- **Given data**
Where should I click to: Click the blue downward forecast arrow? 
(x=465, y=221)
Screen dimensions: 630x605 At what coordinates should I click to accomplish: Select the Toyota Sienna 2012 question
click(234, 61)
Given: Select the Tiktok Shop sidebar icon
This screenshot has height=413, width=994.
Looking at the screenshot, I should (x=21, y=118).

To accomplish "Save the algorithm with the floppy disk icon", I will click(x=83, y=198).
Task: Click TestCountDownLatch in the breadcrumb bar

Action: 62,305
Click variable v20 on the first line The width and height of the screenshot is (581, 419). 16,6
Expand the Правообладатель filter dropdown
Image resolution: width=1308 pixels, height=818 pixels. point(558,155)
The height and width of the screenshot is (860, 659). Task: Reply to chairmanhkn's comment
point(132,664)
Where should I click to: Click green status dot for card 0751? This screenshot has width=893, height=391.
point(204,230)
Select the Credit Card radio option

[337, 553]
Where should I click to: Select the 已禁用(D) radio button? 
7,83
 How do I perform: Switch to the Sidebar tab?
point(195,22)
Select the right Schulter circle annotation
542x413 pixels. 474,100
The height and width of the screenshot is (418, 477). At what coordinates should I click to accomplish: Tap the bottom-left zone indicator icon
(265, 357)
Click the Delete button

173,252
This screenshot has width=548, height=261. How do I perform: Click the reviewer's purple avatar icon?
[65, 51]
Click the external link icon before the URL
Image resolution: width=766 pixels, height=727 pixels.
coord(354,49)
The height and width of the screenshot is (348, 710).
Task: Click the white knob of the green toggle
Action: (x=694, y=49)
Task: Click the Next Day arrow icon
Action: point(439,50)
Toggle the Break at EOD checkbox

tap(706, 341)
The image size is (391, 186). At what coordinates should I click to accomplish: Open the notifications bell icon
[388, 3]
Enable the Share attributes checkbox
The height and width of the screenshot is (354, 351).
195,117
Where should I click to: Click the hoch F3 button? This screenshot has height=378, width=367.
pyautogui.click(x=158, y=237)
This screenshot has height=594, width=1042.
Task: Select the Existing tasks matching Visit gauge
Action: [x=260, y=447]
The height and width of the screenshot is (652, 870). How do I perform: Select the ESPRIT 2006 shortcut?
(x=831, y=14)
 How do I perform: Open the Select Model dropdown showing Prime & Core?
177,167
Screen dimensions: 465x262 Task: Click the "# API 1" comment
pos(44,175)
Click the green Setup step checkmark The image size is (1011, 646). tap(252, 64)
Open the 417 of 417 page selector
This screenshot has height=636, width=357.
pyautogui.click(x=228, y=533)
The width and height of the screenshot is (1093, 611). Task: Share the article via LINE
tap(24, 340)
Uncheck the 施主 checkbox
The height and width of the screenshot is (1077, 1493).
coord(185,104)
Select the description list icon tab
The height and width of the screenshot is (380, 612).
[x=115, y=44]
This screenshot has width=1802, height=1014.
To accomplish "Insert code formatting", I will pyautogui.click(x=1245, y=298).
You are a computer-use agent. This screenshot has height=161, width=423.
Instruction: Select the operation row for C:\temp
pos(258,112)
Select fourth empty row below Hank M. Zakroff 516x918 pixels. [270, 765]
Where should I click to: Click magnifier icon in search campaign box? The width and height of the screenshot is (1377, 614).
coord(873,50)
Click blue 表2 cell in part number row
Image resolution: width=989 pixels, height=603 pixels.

- **About this task**
The line containing "Where should I click to: Click magnifier" and every line after it, up to and including the last line of the records, should be reproduced exactly, with nothing else.

- **Exercise answer**
Where should I click to: Click magnifier icon in search campaign box? The width and height of the screenshot is (1377, 614).
coord(873,50)
Click blue 表2 cell in part number row
Image resolution: width=989 pixels, height=603 pixels.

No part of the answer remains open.